→ Instrução da tarefa 1
No texto sobre o confinamento em Xangai, transforme numa lista o parágrafo que começa por "A estratégia obriga ao isolamento", mantendo os factos principais.
→ Instrução da tarefa 2
Resuma em duas frases o texto sobre o confinamento em Xangai.
→ Instrução da tarefa 3
Transcreva do texto sobre o confinamento em Xangai o trecho entre "A altamente contagiosa" e "sair de casa.", ambos incluídos.

→ Texto fornecido
##########
A altamente contagiosa variante Ómicron está a obrigar as autoridades chinesas a impor medidas de confinamento cada vez mais extremas, para salvaguardar a estratégia de 'zero casos', assumida como um triunfo político pelo secretário-geral do Partido Comunista Chinês, Xi Jinping.
Xangai, a "capital" económica do país, está há sete semanas sob uma quarentena de facto, com os seus 25 milhões de habitantes proibidos de sair de casa.
A estratégia obriga ao isolamento de todos os casos positivos, incluindo os assintomáticos, em centros de quarentena. Trata-se sobretudo de instalações improvisadas, com as camas distribuídas num espaço comum, sem chuveiros, e com uma casa de banho para centenas ou até milhares de pessoas.
"Tenho mais medo de ir para um centro de quarentena do que de apanhar covid-19", resume a portuguesa Raquel Seabra, radicada em Xangai há nove anos.
O abrupto encerramento dos serviços na "capital" económica da China e as ordens para a população ficar em casa criaram também dificuldades no acesso a alimentos e medicamentos.
##########
→ Material fornecido
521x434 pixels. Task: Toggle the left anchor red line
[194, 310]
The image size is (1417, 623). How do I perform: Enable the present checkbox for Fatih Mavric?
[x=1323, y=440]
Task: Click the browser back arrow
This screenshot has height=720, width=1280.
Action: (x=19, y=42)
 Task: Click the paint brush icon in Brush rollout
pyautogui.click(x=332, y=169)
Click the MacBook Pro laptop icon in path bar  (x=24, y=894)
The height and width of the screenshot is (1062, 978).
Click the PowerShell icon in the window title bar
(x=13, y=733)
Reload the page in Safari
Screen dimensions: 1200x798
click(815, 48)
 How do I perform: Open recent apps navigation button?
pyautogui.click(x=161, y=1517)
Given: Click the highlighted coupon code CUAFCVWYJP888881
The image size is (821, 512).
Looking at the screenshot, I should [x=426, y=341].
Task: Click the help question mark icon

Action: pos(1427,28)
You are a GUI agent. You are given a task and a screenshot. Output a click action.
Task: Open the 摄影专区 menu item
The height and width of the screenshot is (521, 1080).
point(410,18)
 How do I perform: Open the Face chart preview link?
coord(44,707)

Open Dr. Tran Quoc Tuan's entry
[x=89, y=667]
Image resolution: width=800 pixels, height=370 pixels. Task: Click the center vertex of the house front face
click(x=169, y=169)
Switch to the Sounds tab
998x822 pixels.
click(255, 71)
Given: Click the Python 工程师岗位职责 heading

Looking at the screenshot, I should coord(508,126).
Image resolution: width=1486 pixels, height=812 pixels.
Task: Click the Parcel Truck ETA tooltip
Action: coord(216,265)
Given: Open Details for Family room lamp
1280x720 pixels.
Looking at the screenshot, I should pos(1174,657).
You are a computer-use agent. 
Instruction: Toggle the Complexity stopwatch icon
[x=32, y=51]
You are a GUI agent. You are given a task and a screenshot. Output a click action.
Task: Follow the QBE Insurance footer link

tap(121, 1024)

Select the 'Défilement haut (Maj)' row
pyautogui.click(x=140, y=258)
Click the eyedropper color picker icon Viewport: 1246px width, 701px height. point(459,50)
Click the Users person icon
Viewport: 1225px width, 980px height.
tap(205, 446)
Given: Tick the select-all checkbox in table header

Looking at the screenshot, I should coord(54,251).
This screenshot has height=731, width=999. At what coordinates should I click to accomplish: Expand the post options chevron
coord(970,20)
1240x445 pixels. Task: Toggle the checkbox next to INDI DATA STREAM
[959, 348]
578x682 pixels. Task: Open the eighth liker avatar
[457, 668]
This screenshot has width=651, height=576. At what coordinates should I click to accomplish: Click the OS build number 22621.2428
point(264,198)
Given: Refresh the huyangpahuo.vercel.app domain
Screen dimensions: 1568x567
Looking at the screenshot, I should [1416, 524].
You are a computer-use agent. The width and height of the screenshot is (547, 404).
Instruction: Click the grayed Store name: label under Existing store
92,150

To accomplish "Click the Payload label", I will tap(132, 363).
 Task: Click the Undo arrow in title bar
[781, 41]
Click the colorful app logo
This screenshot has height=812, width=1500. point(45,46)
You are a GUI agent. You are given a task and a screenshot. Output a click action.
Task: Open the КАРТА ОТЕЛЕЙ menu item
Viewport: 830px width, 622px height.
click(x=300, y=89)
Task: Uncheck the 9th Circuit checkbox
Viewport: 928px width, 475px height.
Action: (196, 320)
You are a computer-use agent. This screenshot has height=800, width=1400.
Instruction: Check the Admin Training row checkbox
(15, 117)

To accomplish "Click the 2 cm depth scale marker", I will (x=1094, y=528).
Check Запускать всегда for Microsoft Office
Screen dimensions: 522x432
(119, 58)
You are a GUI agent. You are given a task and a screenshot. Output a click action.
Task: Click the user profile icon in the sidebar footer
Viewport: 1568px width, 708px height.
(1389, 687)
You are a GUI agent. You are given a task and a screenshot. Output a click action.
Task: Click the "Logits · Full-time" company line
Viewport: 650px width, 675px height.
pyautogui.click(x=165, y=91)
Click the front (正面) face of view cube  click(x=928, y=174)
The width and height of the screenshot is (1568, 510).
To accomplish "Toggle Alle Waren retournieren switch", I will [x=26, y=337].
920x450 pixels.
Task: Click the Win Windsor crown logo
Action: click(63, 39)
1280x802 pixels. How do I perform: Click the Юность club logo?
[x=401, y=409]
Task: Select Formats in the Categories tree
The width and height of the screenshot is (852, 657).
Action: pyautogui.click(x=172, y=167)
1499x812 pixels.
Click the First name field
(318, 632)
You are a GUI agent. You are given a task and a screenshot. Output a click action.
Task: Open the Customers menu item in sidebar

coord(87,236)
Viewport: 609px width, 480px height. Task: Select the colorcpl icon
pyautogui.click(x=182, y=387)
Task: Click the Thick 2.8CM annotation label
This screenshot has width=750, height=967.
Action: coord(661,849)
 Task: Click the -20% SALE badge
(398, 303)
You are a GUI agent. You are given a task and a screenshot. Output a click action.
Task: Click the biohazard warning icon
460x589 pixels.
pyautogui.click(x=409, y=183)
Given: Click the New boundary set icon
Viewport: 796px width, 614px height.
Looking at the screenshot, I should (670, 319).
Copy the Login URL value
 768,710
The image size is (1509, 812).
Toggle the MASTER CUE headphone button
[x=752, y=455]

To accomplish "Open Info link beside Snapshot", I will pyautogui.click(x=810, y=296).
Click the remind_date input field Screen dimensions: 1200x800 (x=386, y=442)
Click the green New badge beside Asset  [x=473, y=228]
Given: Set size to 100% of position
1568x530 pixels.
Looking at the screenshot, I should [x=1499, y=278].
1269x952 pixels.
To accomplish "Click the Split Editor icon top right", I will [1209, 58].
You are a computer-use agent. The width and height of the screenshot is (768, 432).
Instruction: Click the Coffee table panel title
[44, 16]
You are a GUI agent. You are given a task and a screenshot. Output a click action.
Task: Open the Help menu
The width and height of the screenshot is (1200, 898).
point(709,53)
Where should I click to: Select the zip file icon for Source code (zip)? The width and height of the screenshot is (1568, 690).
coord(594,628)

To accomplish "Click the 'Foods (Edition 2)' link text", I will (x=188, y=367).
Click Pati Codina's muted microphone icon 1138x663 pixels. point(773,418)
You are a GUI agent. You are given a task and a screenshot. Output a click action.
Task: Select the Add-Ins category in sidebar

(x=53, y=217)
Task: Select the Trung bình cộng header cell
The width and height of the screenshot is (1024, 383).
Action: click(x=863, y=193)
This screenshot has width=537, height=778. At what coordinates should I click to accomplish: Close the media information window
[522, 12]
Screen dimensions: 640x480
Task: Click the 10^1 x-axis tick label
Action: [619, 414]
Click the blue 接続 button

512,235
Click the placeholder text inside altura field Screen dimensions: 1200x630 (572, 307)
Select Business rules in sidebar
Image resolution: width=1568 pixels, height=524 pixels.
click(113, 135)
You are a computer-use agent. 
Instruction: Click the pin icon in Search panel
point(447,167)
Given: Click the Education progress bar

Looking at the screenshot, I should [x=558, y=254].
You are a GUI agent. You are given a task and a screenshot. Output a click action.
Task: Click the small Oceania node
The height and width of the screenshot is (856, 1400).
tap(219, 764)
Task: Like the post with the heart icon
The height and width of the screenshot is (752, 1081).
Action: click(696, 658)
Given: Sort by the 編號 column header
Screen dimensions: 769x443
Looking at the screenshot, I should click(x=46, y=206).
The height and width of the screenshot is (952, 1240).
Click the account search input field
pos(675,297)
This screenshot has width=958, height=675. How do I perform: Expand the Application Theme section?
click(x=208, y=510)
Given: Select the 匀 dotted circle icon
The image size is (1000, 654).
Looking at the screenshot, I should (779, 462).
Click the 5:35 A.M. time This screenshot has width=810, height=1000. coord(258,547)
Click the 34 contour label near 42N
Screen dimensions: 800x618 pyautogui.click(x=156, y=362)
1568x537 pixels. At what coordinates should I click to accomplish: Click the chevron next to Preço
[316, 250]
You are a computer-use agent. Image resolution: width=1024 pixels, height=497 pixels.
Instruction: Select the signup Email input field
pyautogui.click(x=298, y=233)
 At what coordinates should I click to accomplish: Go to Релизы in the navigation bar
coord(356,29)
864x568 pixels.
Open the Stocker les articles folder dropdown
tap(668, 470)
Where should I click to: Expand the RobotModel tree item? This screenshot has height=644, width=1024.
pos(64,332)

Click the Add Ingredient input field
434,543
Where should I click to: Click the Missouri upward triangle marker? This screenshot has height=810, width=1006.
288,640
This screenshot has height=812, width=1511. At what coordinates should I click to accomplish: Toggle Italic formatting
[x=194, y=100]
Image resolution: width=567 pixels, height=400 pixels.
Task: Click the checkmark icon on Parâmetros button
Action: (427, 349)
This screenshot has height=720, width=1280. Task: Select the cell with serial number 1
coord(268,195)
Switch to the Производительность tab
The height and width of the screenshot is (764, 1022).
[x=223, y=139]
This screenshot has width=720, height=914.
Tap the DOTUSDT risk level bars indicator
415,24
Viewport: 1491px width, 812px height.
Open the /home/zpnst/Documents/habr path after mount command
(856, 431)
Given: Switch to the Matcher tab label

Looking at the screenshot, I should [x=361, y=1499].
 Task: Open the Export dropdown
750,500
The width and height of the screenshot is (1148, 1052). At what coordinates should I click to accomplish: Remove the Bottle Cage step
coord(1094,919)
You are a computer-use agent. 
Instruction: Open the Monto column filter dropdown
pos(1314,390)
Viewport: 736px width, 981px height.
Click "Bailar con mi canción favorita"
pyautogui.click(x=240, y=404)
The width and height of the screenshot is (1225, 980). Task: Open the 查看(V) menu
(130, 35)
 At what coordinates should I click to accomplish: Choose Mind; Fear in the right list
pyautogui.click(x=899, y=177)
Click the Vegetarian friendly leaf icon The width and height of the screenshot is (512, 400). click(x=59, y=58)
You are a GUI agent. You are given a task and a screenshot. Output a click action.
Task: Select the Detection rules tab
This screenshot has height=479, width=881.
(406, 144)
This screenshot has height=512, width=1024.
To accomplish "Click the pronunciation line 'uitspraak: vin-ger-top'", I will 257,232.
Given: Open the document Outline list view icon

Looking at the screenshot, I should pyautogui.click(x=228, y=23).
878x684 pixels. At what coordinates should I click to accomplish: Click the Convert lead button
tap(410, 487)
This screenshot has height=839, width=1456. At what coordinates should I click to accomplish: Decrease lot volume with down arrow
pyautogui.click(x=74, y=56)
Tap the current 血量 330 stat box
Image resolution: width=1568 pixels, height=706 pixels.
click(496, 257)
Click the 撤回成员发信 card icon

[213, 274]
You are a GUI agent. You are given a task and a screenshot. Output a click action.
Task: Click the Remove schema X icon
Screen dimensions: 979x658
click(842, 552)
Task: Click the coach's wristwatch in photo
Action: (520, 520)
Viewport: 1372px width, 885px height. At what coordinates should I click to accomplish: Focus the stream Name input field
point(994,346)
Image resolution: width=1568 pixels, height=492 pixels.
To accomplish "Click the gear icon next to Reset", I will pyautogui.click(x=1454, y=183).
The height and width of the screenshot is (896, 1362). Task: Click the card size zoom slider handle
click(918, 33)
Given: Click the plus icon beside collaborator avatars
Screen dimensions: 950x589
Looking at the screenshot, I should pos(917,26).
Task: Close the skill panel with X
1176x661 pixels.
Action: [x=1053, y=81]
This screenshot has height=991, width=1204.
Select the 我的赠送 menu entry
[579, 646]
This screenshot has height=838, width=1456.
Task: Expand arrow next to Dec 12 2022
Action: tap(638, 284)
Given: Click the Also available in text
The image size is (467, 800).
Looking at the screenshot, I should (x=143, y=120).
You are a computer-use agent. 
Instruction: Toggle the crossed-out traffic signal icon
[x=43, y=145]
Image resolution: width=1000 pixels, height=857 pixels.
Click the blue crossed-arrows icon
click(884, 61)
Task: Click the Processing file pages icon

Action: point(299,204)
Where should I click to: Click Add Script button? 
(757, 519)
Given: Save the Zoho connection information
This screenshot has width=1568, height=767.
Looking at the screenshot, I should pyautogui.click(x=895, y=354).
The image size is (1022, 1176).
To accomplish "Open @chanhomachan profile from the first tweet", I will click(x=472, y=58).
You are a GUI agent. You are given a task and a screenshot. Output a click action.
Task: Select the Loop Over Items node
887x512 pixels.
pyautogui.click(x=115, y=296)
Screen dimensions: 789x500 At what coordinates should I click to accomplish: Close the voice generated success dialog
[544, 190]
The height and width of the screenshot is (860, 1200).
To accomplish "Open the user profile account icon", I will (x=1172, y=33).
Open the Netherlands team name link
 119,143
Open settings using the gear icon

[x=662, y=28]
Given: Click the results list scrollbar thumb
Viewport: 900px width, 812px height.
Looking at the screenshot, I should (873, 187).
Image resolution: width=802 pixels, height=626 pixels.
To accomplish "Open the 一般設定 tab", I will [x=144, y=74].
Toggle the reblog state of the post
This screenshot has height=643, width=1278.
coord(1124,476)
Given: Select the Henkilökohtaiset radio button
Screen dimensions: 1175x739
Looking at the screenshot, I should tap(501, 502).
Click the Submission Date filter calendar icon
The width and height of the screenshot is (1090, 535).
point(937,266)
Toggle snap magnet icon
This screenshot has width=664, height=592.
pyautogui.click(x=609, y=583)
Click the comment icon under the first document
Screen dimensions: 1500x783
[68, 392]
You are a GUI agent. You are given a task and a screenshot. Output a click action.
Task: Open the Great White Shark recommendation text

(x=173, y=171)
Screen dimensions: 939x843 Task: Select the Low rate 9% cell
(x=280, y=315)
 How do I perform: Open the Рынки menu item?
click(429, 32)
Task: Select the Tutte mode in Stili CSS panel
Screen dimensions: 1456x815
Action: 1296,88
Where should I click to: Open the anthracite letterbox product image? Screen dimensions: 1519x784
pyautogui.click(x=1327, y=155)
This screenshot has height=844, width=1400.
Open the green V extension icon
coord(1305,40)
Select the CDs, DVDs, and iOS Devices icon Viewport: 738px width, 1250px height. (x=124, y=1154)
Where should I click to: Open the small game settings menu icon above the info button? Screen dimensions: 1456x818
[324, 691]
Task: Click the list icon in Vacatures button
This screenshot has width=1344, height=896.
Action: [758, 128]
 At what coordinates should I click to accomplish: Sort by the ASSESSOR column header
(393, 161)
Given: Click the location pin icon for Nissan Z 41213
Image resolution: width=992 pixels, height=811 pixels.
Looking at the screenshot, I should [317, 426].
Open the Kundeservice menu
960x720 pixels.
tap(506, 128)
##########
→ A sua solução 1
- Todos os casos positivos, incluindo os assintomáticos, são isolados em centros de quarentena.
- Esses centros são sobretudo instalações improvisadas.
- As camas ficam distribuídas num espaço comum.
- Não há chuveiros.
- Há uma casa de banho para centenas ou até milhares de pessoas.

→ A sua solução 2
Para salvaguardar a estratégia de 'zero casos', assumida como triunfo político por Xi Jinping, as autoridades chinesas impõem confinamentos cada vez mais extremos perante a variante Ómicron, e Xangai está há sete semanas sob uma quarentena de facto, com os seus 25 milhões de habitantes proibidos de sair de casa. Os casos positivos são isolados em centros de quarentena sobretudo improvisados, e o encerramento dos serviços criou também dificuldades no acesso a alimentos e medicamentos.

→ A sua solução 3
A altamente contagiosa variante Ómicron está a obrigar as autoridades chinesas a impor medidas de confinamento cada vez mais extremas, para salvaguardar a estratégia de 'zero casos', assumida como um triunfo político pelo secretário-geral do Partido Comunista Chinês, Xi Jinping.
Xangai, a "capital" económica do país, está há sete semanas sob uma quarentena de facto, com os seus 25 milhões de habitantes proibidos de sair de casa.